Coderre formule ses demandes au fédéral et rencontrera des chefs de partis

MONTRÉAL – Le maire de Montréal, Denis Coderre, a bien l’intention de rencontrer les chefs de partis dans le cadre de la présente campagne électorale fédérale — bien que le chef conservateur et premier ministre sortant Stephen Harper n’ait pas encore accepté l’invitation. En attendant, le maire a formulé des demandes totalisant 599 millions $ à l’endroit du gouvernement fédéral.

Ses principales demandes portent sur les infrastructures (77 millions $), le transport collectif (200 millions $) et le logement social et abordable (185 millions $).

Mais d’autres sujets s’ajoutent à ces priorités, comme les fêtes du 375e anniversaire de Montréal, le port de Montréal, les sites d’injection supervisée, un réinvestissement dans la société Radio-Canada, la révision de la décision de la Société des postes de mettre fin à la livraison du courrier à domicile et l’absence du péage sur le pont Champlain.

Les chefs des partis politiques ont reçu son «plan pour Montréal» et il attend maintenant des réponses, martelant que Montréal est «incontournable» au Canada.

Le maire Coderre a noté que dès jeudi, le chef libéral Justin Trudeau sera à Montréal. Il a d’ailleurs souligné que ce dernier avait dévoilé récemment un «ambitieux» plan d’investissements dans les infrastructures, afin de stimuler l’économie en ce contexte de récession technique. Or, M. Coderre revendique justement des investissements du fédéral dans les infrastructures montréalaises.

De même, le maire Coderre a parlé à quelques reprises au chef néo-démocrate Thomas Mulcair, qui le rencontrera incessamment aussi. D’ailleurs, M. Mulcair a répété mercredi ce qu’il avait déjà annoncé, à savoir qu’il restaurerait la livraison du courrier à domicile s’il est porté au pouvoir — un dossier cher au maire Coderre, qui conteste même devant les tribunaux la décision de Postes Canada.

De plus, le chef bloquiste Gilles Duceppe doit se présenter à l’hôtel de ville le 14 septembre. Quant à la chef du Parti vert, Elizabeth May, le maire Coderre a signalé qu’il l’avait déjà rencontrée au défilé de la fierté gaie et qu’ils avaient alors manifesté la volonté de se rencontrer de nouveau.

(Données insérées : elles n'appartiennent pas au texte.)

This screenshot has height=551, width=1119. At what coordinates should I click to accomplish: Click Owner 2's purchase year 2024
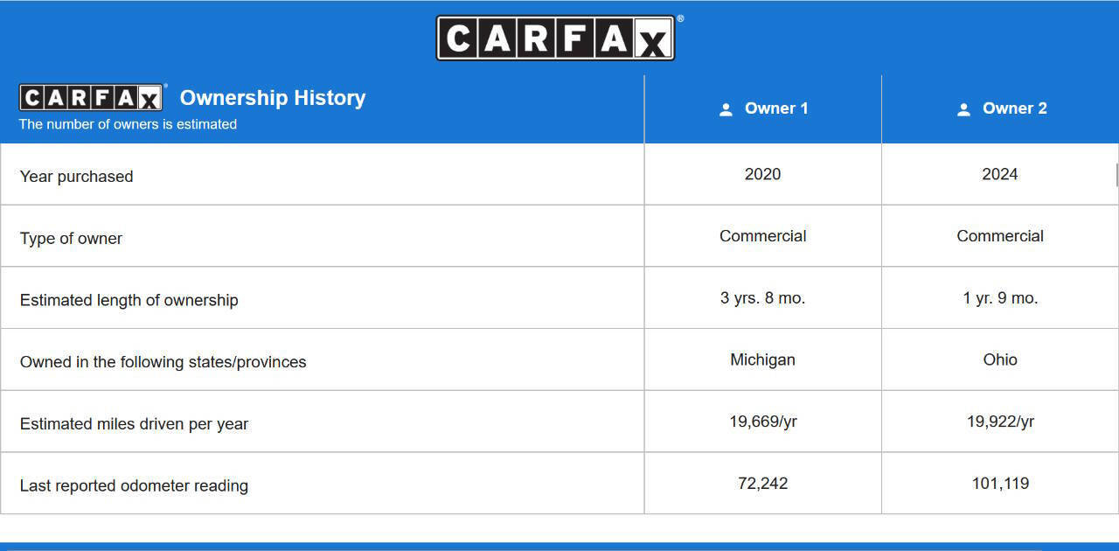pyautogui.click(x=999, y=174)
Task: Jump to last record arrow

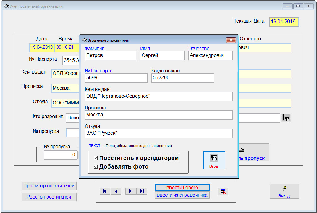Action: click(142, 191)
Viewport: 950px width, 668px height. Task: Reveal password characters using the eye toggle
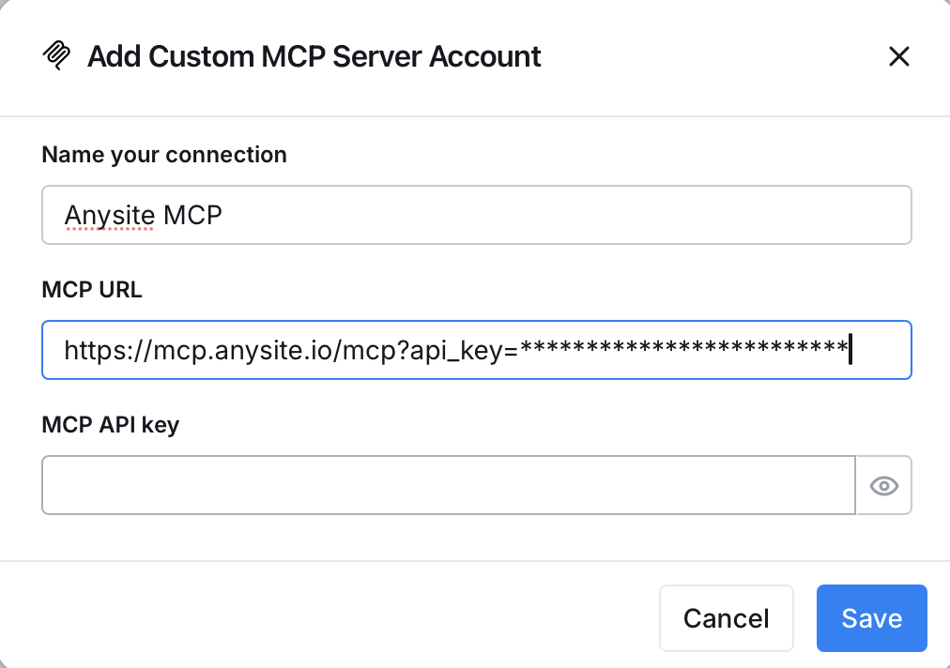[883, 485]
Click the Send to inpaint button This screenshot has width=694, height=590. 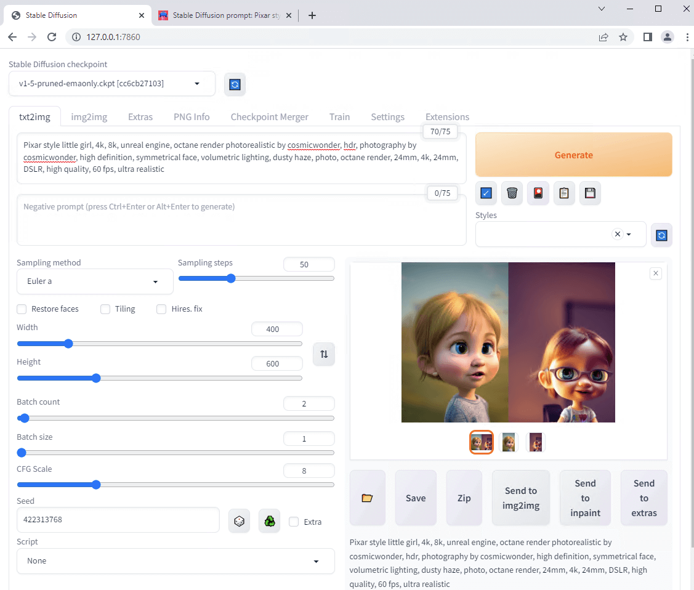pyautogui.click(x=585, y=498)
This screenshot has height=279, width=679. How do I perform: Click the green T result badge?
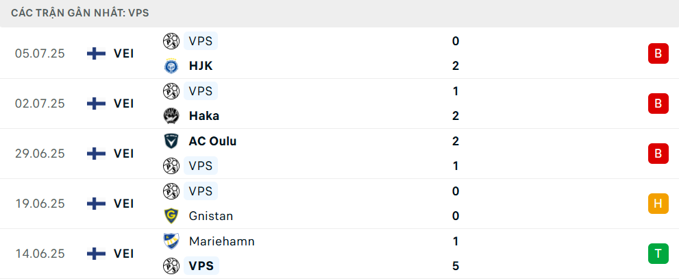point(658,254)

Il lui reste donc à rencontrer le chef conservateur Stephen Harper. «On a une bonne communication avec tout le monde. Évidemment, c’est le running gag, on attend les nouvelles de M. Harper, mais tout le monde se parle», a-t-il résumé.

Le maire Coderre a peaufiné une de ses demandes en matière de transport collectif, disant souhaiter un financement selon l’achalandage. Il a repoussé les critiques voulant que cela nuirait aux municipalités ayant une population moindre, affirmant qu’il ne s’agissait pas de dresser l’une contre l’autre, mais bien de mieux financer le transport collectif, qui est en grande demande à Montréal et aussi dans les banlieues.

Pour ce qui est du nouveau Fonds pour le transport en commun, annoncé dans le dernier budget fédéral, destiné à financer les infrastructures de transport en commun et qui exige que les projets soient réalisés en partenariat public-privé (PPP), M. Coderre a exprimé de fortes réserves.

«Moi je questionne ça. Je ne suis pas fermé, mais je pense que les mots flexibilité et équilibre doivent prendre tout leur sens. Je pense qu’il peut y avoir des enjeux où oui, le secteur privé peut embarquer. Il y a la réalité institutionnelle qu’il faut prendre en considération. La Caisse de dépôt et placement (qui a maintenant un mandat concernant les infrastructures), ce n’est pas privé, c’est institutionnel. Je ne mets pas tous mes oeufs dans le même panier en disant ‘tout le privé règle les dossiers’ ou ‘tout le public règle les dossiers’. Ce n’est pas le cas. Je remets en question le fait qu’on parle continuellement de PPP. Il faut qu’on nous prouve que ce n’est pas juste une formule magique», a affirmé le maire Coderre.